Teen Skepchick Interviews: Dana Howell

This post is part of the Teen Skepchick Interviews series, where TS writers talk with amazing women scientists and skeptics about life, the universe, and everything.

April is Autism Awareness Month, so in addition to posts about common autism-related myths and the latest in autism research, we are inviting autistic women to share their experiences and what teens (and adults) can better understand about the people in their lives who are on the spectrum.

Our first interview is with Dana Howell, who did not realize she had autism until her son was diagnosed. Dana shares her experiences growing up and as an adult with Asperger’s and helps clear up some common misconceptions about autism.

What were the signs in yourself that led you, as an adult, to recognize your autism?

This test. When I take it, I score off the chart. Also the book Emotional Intelligence [by Daniel Goleman]. I read it and realized I had none.

When you were growing up, not knowing you had autism, how did you explain these traits to yourself?

I thought it was part of being one of the smart ones. I did very well in school so I explained it to myself as “Small minds discuss people, average minds discuss events, great minds discuss ideas,” as Eleanor Roosevelt put it. My mother is a narcissist who would often hold forth on different topics with the theme being, “We’re better than other people because . . .” so this fit well with the worldview I had been given.

What was your social interaction like as a teenager?

We moved to Germany when I was 15. I was doing better socially before we moved than after since I was with long-term friends. Starting over in Germany was hard. I did eventually find people I enjoyed.

Were you content with your social life as a teenager or do you wish it had been different for you?
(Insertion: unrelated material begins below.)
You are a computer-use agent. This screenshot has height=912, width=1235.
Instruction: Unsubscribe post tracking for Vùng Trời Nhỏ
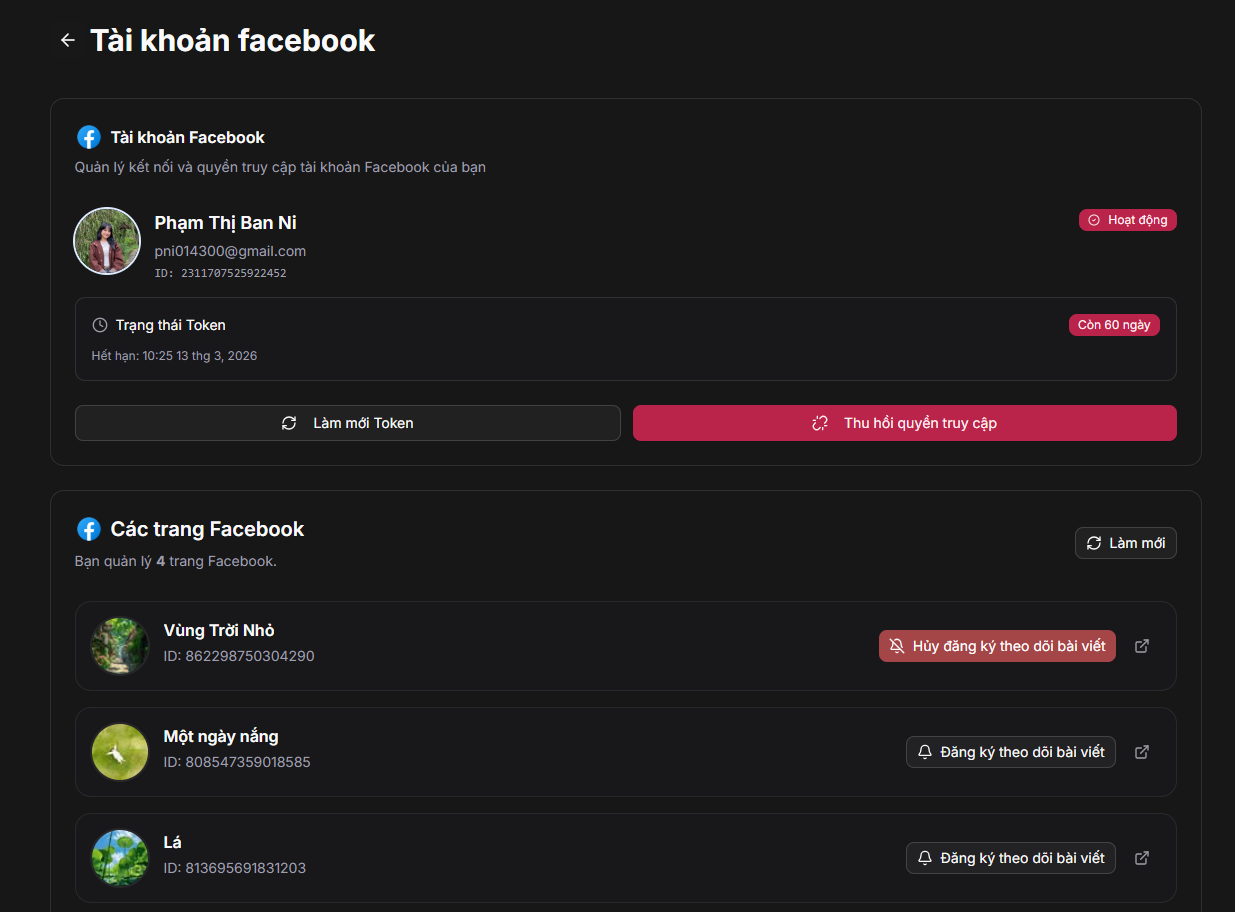997,646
In Germany we lived very far from school, a 45-minute drive. So everyone I knew was far away. I would have loved to live closer to school so I could see friends and not spend so much time traveling every day.

Looking back on it, perhaps the distance was a convenient excuse. Once I got to college it became clear that I was no good at dealing with people.

Do you think your life would have been different had you known more about your autism growing up? If so, in what ways?

It would have been good if I could have had the sort of social instruction counseling we’ve gotten for my son. For much of my childhood my parents had no health insurance, though, so I don’t know if they would have been willing to pay.

What, if anything, would you have liked your peers to know about autism when you were growing up?

I don’t think advertising that label to peers would have helped anything. It might have made me a target. All teens are awkward in their own way.

What, if anything, would you have liked adults (teachers, family members, etc.) to know about autism when you were growing up?

I would have loved for my mother to understand that I am different. It’s not something I’m doing to be difficult, and it’s not that I’m not trying hard enough to be social. She would ask me rhetorical things like, “Do I have to spell everything out for you?” The answer is yes, but if I’d said that, she would have gone from angry to livid. Another was, “When are you going to get off the sidelines and participate?” referring to social things. Sorry, Mom, the sidelines is where I live.

Do you find a particular mode of communication easier than others (email, online chatting, social media, telephone, etc.)?

I like written communications because I can think about what I want to say.

Do you think your teen years would have been easier if you’d had the same Internet/social media access at that time as you have now?

Wouldn’t it have been easier for all of us? The relief from isolation and ability to find more of the people we like is great for anyone.

What misconceptions about you and/or about autism, if any, would you want to clear up in general?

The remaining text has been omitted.